**Quoted passage**
- - - - -

I can read and I do understand that he contacted the owner, however, as the title of this post says, he did not contact the rescue. So why change it? I think the rescue waited for quite some time for him to respond before posting the dog in the Pedigree database. 

I don't need an explanation and people who read the posts on both boards are free to form their opinions about the individuals involved.

There is no need to sweep under the rug that expensive dogs from good breeding end up in rescue and how these things happen. This is an excellent example.


----------



## JeanKBBMMMAAN

I don't know that the new admin of the board owner gets all mod notices-not sure what the new admin comment meant, but I am sure if you PM him he will get back to you. 

I only get the notices for the forums I moderate. ETA-this not being one of them. 

I was outside with my dogs and then we napped. ETA-we don't have 24 hour staffing or anything so if you notify once and it doesn't work, notify on another post (since you can't notify on one twice), and then if that doesn't work, start PM-ing. Just want people to have a process. 

I appreciate that Sue was trying to help a dog in need and am glad that he was reached. 

I really cracked up when I read on PDB that because the dog had Manute Boll or whatever bloodlines (okay, I know who the dog is-that is for humorous effect) that he would get adopted right away. I cannot tell you how many times I have gotten emails asking that about a foster!









I will lock this right now.


----------

- - - - -

**Saved dataset items**
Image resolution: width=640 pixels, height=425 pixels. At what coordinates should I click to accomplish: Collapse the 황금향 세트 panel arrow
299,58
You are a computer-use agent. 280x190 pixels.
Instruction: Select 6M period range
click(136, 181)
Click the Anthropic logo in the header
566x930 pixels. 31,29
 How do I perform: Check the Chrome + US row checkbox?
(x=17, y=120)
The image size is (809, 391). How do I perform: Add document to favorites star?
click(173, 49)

- - - - -

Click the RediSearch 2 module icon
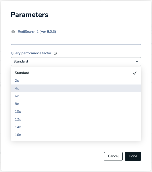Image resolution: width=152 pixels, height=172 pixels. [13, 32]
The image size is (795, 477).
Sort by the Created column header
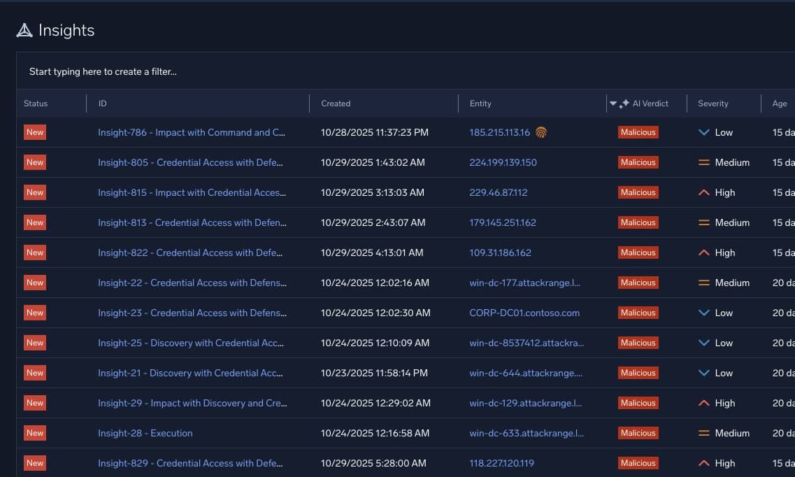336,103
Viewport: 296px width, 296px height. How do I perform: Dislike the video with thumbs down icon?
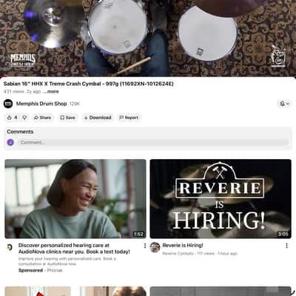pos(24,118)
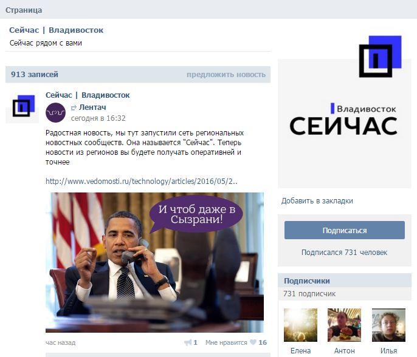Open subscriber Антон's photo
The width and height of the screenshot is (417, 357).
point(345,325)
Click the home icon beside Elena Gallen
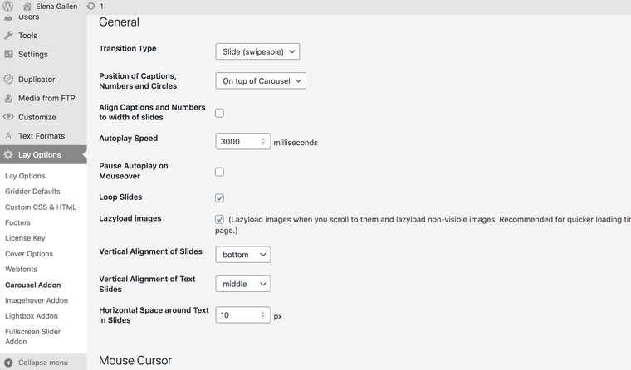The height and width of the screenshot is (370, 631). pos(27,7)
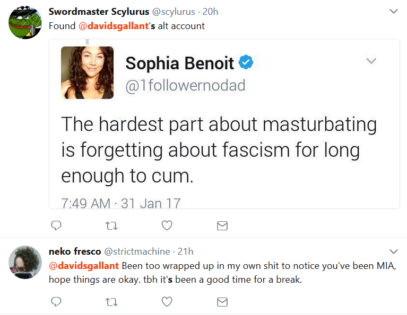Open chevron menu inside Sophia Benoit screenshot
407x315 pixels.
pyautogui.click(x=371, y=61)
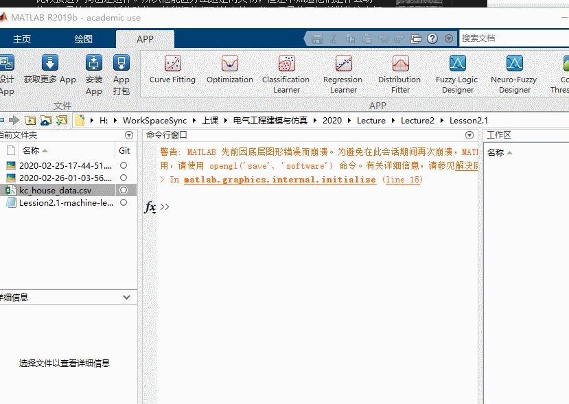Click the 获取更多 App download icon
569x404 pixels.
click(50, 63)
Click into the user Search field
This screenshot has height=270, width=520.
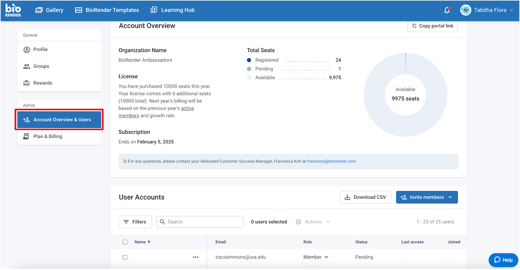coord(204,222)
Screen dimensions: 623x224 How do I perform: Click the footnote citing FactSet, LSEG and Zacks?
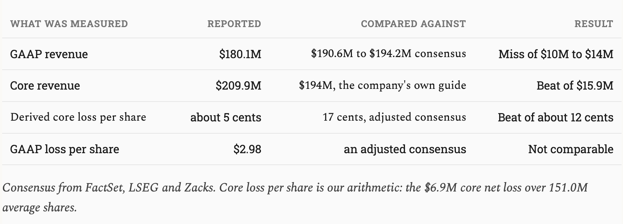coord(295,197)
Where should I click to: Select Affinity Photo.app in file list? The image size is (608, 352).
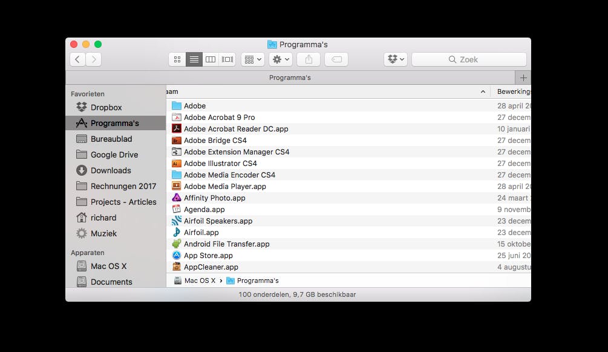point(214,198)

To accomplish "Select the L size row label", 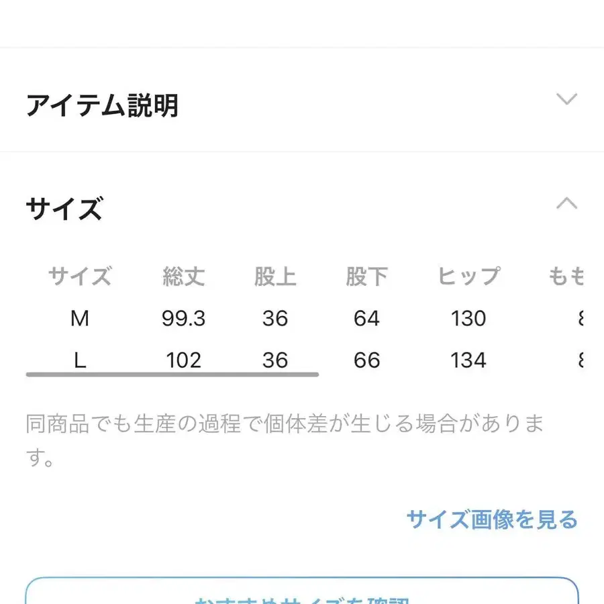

- - - - -

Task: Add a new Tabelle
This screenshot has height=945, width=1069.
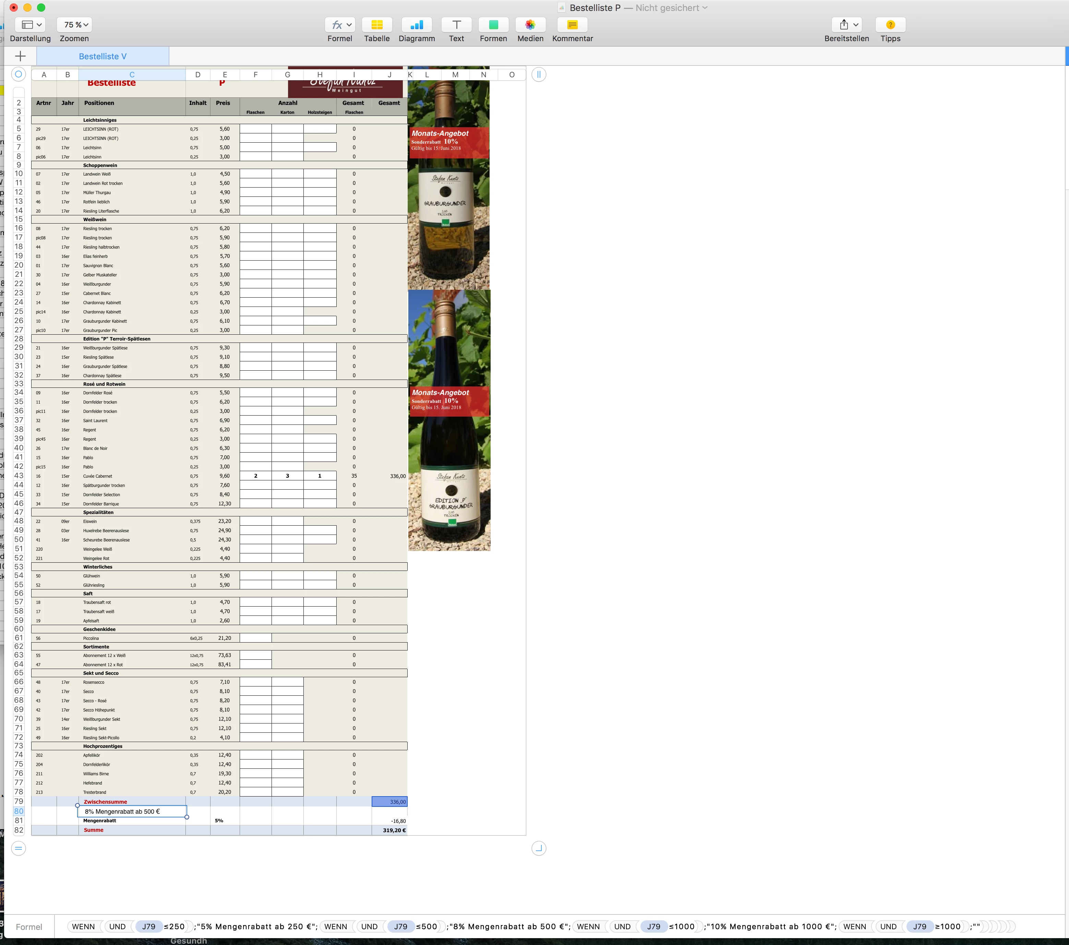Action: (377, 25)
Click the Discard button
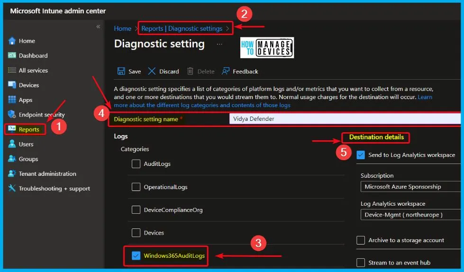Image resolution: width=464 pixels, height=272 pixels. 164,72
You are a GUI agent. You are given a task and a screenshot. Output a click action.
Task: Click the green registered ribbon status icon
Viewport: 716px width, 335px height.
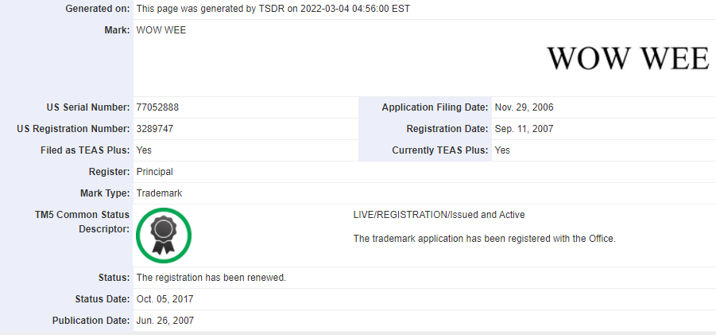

- - - - -

**Request 1**
From the forum thread about the dog rescue, copy the passage word for word. Start at the words "I only get the" and end after the words "he was reached.".
**Request 2**
In the forum thread about the dog rescue, which forums does JeanKBBMMMAAN get notices for?

**Full answer 1**
I only get the notices for the forums I moderate. ETA-this not being one of them. 

I was outside with my dogs and then we napped. ETA-we don't have 24 hour staffing or anything so if you notify once and it doesn't work, notify on another post (since you can't notify on one twice), and then if that doesn't work, start PM-ing. Just want people to have a process. 

I appreciate that Sue was trying to help a dog in need and am glad that he was reached.

**Full answer 2**
Only the forums JeanKBBMMMAAN moderates.